*EXERCISE AIM:* Check every line of the data for the word "Giraffe", and copy those that have it.

TASK MATERIAL section start

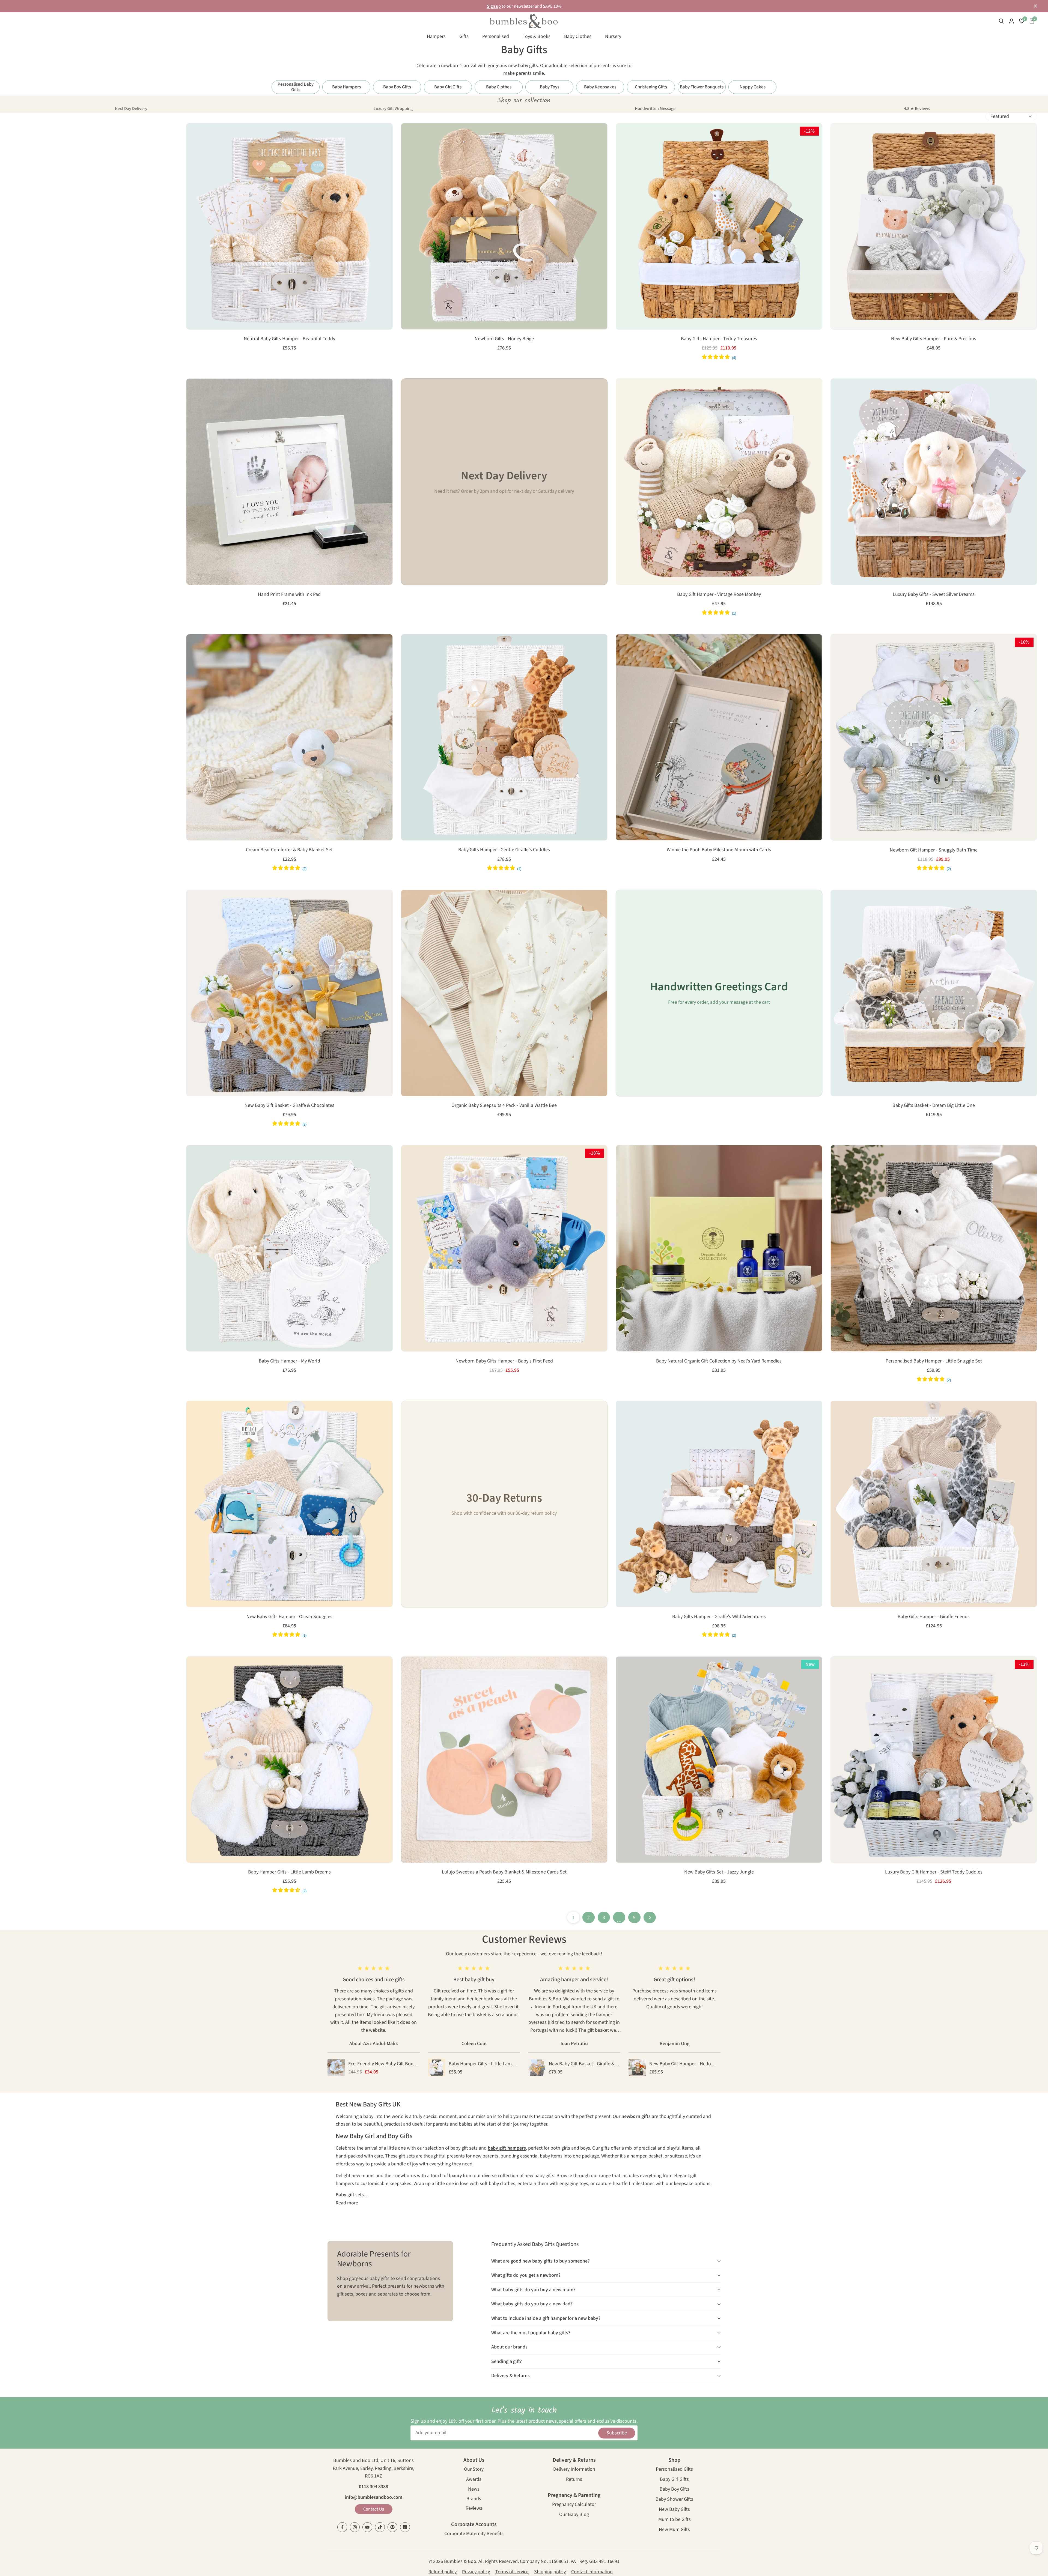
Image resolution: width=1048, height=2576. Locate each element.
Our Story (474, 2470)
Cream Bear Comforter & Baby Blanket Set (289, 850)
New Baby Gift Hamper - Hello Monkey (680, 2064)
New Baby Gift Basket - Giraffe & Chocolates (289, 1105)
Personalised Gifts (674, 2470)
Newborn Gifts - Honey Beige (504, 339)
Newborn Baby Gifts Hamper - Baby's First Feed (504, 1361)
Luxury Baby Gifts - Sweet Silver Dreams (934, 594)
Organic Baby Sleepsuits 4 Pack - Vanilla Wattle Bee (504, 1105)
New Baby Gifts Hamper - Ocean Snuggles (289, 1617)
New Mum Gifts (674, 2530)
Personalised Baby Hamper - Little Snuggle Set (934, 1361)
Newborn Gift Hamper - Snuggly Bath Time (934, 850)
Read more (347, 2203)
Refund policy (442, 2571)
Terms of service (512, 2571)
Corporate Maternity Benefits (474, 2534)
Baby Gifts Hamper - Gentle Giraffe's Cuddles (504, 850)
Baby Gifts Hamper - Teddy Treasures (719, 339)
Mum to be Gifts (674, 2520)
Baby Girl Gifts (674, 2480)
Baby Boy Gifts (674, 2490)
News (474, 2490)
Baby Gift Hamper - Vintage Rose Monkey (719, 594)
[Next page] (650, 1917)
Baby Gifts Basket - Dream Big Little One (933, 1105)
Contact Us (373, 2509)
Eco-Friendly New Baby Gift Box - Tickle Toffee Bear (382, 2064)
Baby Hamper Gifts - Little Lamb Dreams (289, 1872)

TASK MATERIAL section end

*RESPONSE TO THIS EXERCISE:*
New Baby Gift Basket - Giraffe & Chocolates (289, 1105)
Baby Gifts Hamper - Gentle Giraffe's Cuddles (504, 850)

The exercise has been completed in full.